November 1st, 2022 7:55 AM

Four years ago, TV’s midterm coverage hammered Republican candidates and then-President Trump with 88 percent negative spin while sparing Democrats similarly bad press. This year, Democrats are in charge of the White House and both chambers of Congress, yet a new Media Research Center study of ABC, CBS and NBC evening newscasts finds that Republicans are receiving coverage that is just as negative (87% negative) as in 2018, while Democrats — including the President — are drawing far less scrutiny than the party out of power.
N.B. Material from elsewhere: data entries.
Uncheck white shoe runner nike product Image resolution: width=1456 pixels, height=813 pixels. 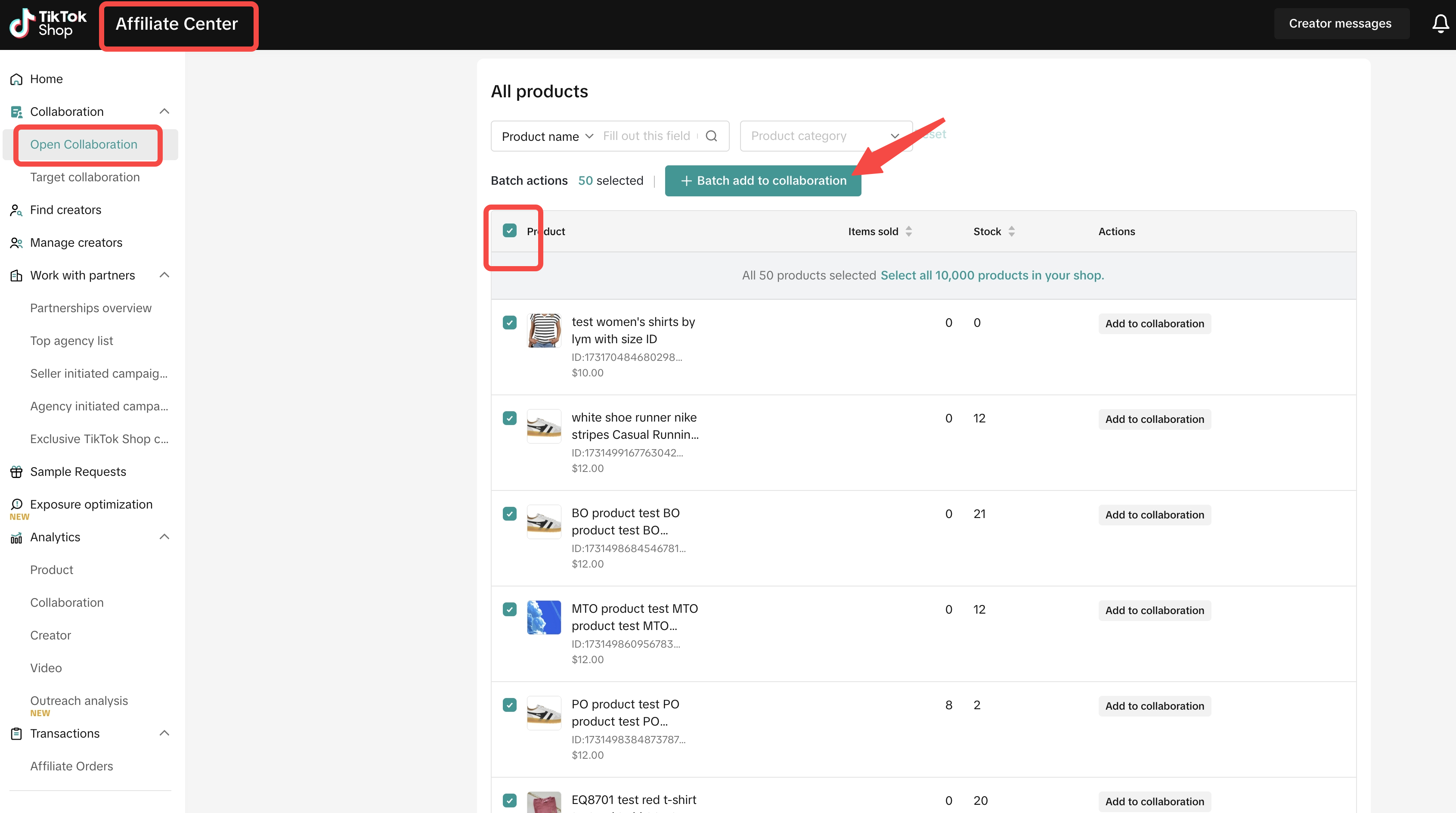509,419
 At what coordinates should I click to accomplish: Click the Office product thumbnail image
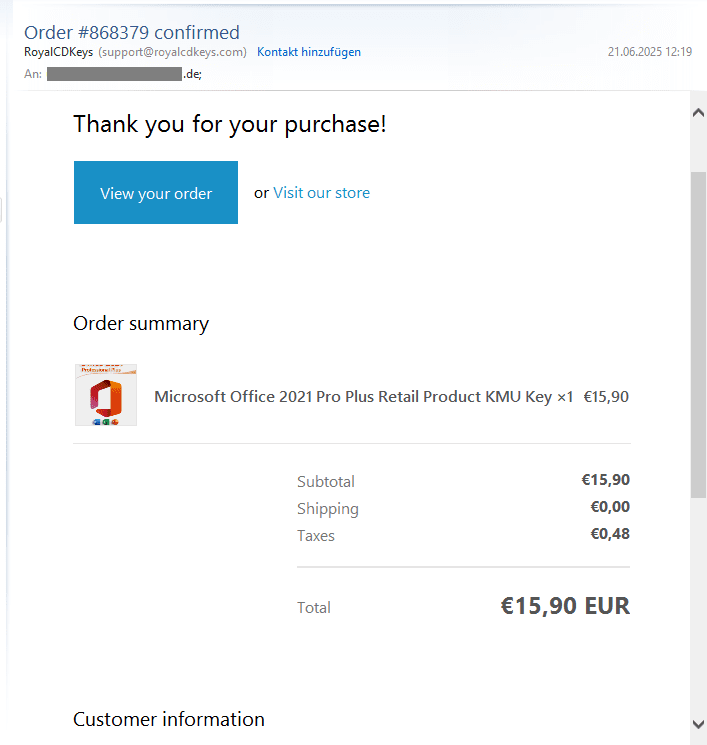coord(106,395)
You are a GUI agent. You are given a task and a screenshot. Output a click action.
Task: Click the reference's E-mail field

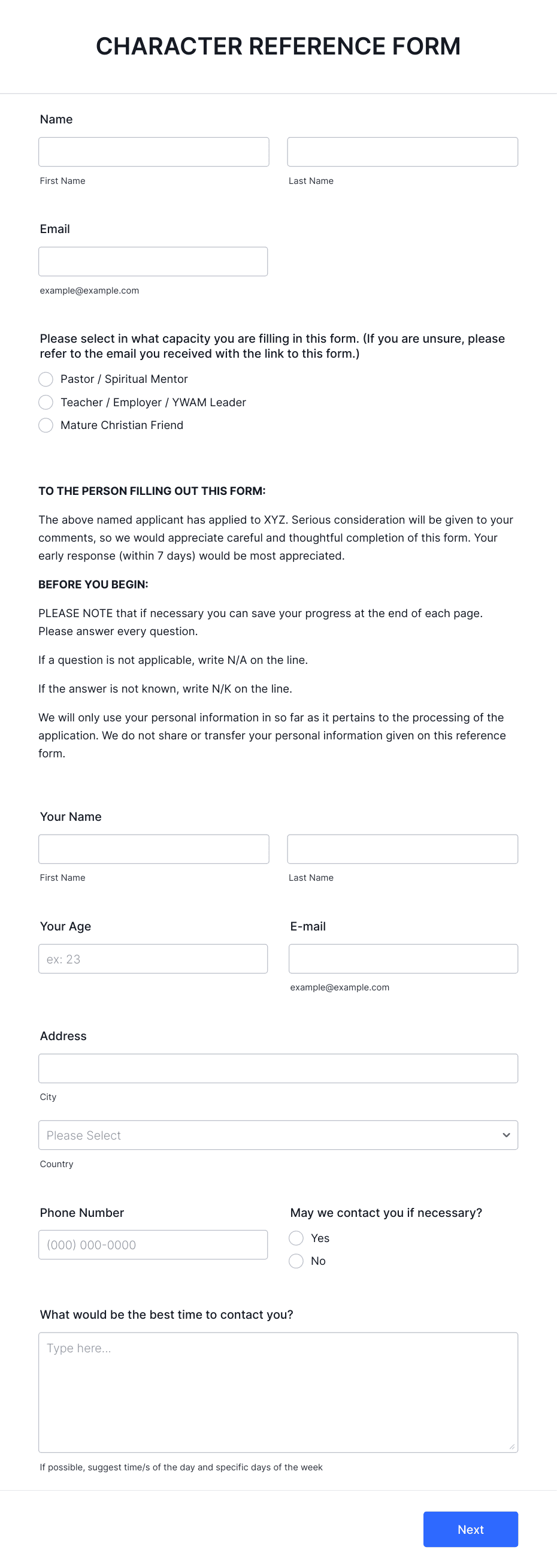click(x=403, y=958)
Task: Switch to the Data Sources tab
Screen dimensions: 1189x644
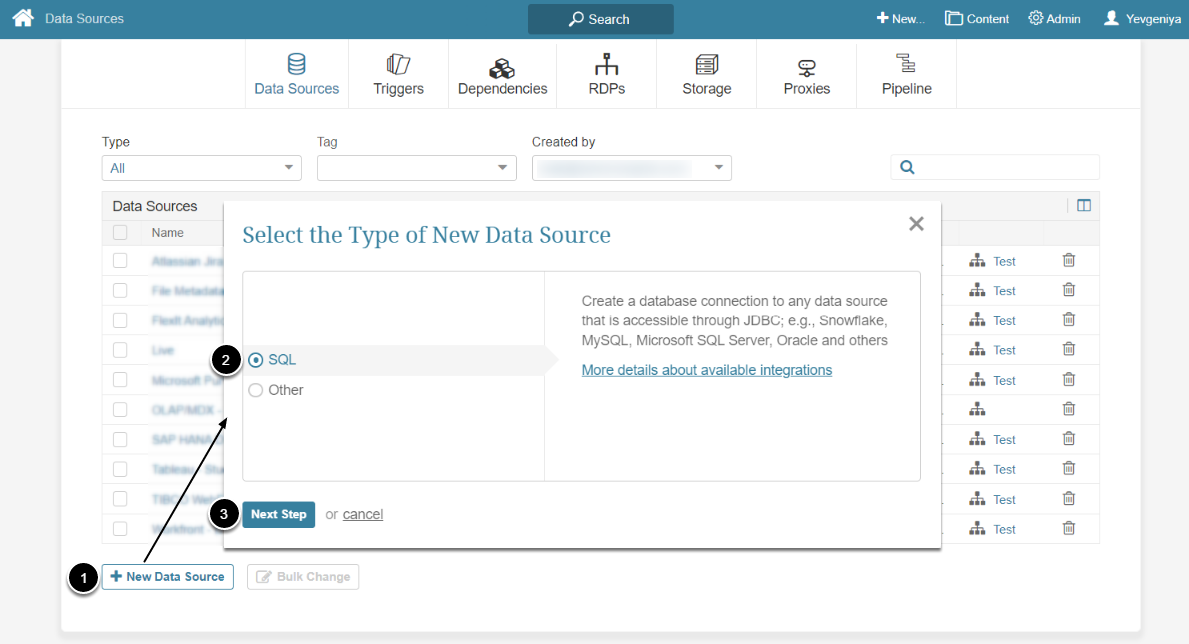Action: pyautogui.click(x=296, y=75)
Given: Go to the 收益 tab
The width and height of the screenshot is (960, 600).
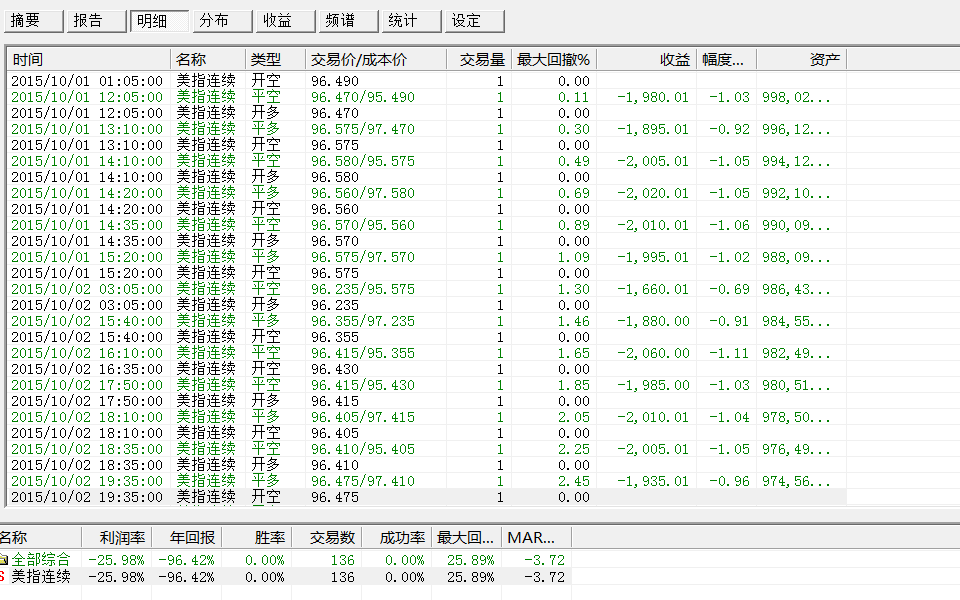Looking at the screenshot, I should 284,21.
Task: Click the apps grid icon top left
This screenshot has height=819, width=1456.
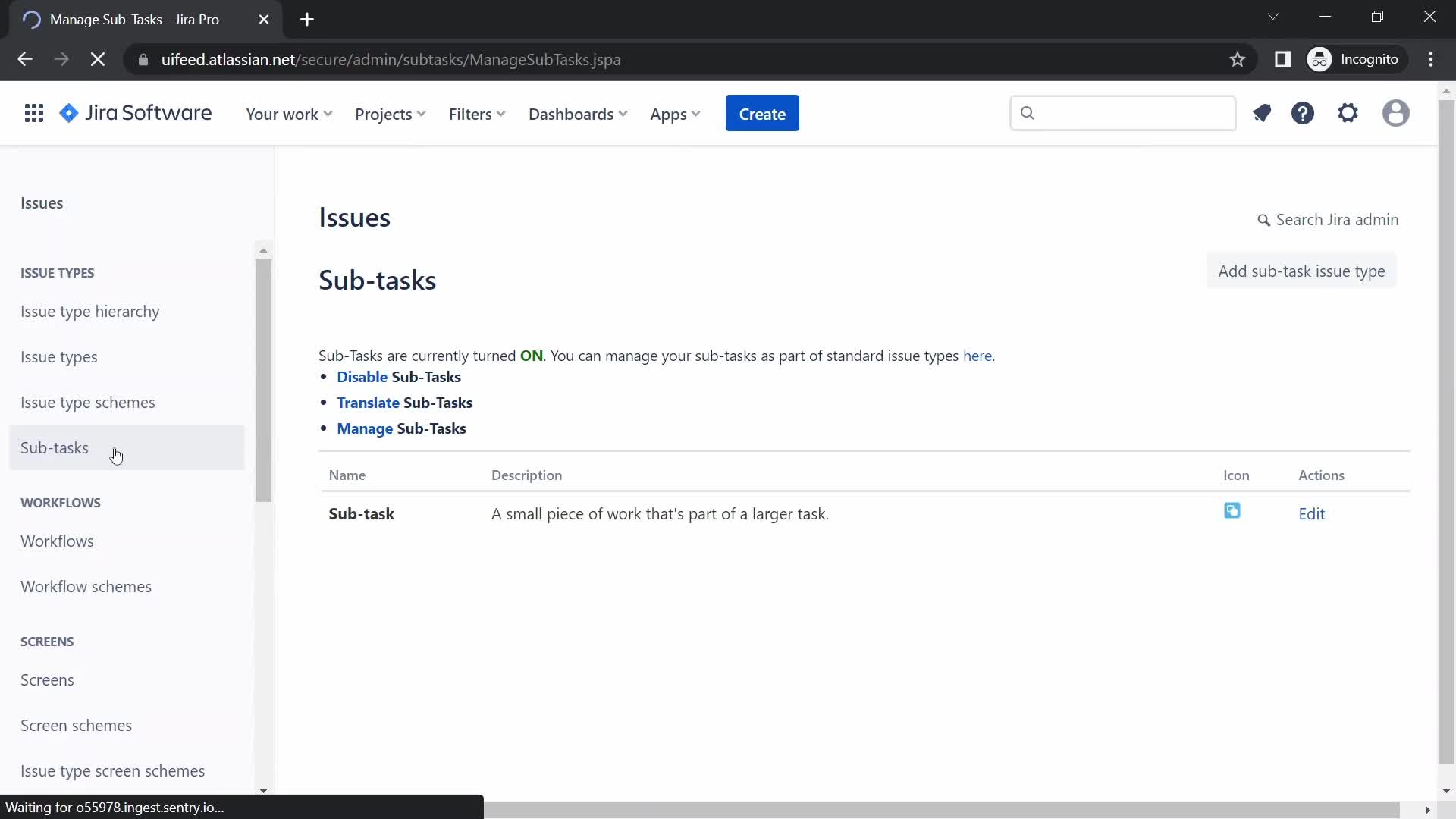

And another favor for Team Blue: the dominant topics within these campaign stories — GOP candidate controversies, abortion rights and the danger of “election deniers” — perfectly match the topmost items in Democrats’ campaign playbook. Our study shows discussion of these issues within campaign stories far eclipsed that of the economy and inflation, issues that voters deem most important.

This year’s study looked at the same period of time as we did in 2018, from September 1 to October 26. This year, the Big Three evening newscasts aired 115 stories which mentioned or discussed the midterm elections during, with a total airtime of 213 minutes, or about 60 percent more than the 130 minutes we tallied four years ago.

Key findings:

■ Burying Biden: While President Trump was a huge focus of network coverage four years ago (accounting for 48% all midterm campaign airtime in 2018, more than all of the individual House, Senate and gubernatorial candidates combined), the networks aren’t interested in targeting President Biden this year. Biden accounted for just 34 minutes of midterm coverage, just 16 percent of total campaign coverage. (See note below.)

And there’s virtually no debate about the successes or failures of the Biden presidency, as one would normally expect. TV’s 2022 campaign stories included just nine evaluative comments about President Biden (two positive, seven negative, or 78% negative spin. See the full methodology at the bottom of this article.) Four years ago, these same networks aired seven times as many evaluative comments about President Trump (9 positive vs. 54 negative, or 86% negative spin).

Despite the fevered TV coverage four years ago, the public gave Trump slightly higher marks going into the midterms. As of October 26, the RealClearPolitics average shows only 43 percent of Americans approve of Biden’s job approval, vs. 54 percent who disapprove. Exactly four years earlier, Trump’s approval rating was 44 percent vs. 52 percent disapproval. Yet despite the public’s disapproval, the networks aren’t giving Biden the ferocious negative attention they heaped on Trump four years ago.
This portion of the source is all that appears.